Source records

***

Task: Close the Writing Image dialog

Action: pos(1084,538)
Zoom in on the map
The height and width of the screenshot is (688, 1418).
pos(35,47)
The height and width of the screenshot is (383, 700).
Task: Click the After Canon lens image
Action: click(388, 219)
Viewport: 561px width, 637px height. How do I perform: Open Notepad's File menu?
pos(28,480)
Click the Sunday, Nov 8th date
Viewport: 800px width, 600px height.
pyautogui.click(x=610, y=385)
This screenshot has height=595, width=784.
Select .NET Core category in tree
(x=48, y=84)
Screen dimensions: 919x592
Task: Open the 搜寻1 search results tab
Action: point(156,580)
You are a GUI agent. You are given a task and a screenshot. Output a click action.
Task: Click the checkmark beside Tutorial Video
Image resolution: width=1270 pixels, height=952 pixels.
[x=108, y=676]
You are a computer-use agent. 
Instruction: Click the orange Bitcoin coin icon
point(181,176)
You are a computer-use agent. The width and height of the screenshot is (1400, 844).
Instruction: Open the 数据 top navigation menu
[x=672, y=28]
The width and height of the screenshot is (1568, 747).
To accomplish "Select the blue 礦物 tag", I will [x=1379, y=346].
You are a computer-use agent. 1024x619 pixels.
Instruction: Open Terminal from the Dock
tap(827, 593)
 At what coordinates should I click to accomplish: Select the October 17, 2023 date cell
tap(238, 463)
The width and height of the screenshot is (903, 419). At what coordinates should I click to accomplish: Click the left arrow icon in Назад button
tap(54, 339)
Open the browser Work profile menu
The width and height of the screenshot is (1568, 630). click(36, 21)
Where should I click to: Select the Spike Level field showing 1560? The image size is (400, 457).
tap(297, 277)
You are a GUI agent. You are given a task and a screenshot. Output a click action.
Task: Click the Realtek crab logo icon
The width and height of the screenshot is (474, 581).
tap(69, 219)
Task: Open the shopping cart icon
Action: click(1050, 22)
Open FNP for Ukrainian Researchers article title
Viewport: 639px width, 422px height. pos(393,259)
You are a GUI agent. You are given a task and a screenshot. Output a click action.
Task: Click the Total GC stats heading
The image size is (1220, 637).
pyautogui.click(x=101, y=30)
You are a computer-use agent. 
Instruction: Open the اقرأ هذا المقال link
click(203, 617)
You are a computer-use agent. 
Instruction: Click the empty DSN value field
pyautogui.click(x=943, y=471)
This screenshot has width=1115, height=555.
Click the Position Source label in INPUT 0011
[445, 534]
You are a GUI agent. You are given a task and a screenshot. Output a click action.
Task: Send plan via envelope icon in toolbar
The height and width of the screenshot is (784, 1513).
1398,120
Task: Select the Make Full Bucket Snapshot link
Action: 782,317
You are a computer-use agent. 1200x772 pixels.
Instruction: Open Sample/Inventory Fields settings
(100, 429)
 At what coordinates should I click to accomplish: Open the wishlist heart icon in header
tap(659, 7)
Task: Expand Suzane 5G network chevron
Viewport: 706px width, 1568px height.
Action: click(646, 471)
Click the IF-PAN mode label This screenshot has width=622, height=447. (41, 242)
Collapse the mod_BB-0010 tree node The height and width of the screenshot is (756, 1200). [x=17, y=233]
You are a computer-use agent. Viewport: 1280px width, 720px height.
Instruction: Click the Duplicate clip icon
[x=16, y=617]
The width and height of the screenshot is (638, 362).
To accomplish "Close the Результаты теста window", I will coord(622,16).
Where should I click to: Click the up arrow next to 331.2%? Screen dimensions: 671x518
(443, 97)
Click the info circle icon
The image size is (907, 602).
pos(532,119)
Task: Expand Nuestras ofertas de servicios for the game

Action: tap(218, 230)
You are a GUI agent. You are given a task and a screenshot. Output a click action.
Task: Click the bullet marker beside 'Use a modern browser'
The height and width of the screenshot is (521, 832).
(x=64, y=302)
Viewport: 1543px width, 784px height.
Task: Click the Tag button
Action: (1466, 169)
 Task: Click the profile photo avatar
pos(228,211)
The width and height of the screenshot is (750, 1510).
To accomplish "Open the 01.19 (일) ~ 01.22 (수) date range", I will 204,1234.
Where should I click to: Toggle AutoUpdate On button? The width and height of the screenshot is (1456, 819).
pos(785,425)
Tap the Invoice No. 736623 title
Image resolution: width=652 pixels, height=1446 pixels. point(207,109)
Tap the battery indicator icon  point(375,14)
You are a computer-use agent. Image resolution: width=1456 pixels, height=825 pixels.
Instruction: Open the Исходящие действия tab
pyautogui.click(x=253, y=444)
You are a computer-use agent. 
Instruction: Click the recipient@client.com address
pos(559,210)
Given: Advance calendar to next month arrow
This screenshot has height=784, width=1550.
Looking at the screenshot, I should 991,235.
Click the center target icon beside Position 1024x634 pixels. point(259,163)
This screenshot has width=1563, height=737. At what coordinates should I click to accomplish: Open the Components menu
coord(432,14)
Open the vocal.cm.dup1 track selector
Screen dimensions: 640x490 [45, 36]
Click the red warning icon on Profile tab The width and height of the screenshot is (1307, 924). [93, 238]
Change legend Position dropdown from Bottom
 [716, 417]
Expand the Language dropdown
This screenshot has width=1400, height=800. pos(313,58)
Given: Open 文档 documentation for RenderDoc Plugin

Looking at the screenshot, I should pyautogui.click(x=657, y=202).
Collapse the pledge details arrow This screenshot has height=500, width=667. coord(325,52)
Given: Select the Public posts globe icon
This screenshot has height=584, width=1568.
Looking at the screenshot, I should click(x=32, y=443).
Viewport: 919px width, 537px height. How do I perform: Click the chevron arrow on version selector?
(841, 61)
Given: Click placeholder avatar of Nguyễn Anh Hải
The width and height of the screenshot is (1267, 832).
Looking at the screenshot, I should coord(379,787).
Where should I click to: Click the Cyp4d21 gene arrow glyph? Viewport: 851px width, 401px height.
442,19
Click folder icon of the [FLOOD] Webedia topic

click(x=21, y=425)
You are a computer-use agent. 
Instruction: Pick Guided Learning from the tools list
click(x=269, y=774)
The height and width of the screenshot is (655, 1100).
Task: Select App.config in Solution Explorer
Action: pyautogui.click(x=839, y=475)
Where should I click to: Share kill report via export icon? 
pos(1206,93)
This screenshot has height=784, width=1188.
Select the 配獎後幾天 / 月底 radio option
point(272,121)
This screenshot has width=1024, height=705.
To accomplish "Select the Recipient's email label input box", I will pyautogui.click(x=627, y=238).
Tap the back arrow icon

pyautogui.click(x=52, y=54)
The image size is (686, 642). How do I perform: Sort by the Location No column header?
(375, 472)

***

▸ About this task
Return a copy of each line in the entries that contains "Collapse".

▸ Response below
Collapse the mod_BB-0010 tree node The height and width of the screenshot is (756, 1200). [x=17, y=233]
Collapse the pledge details arrow This screenshot has height=500, width=667. coord(325,52)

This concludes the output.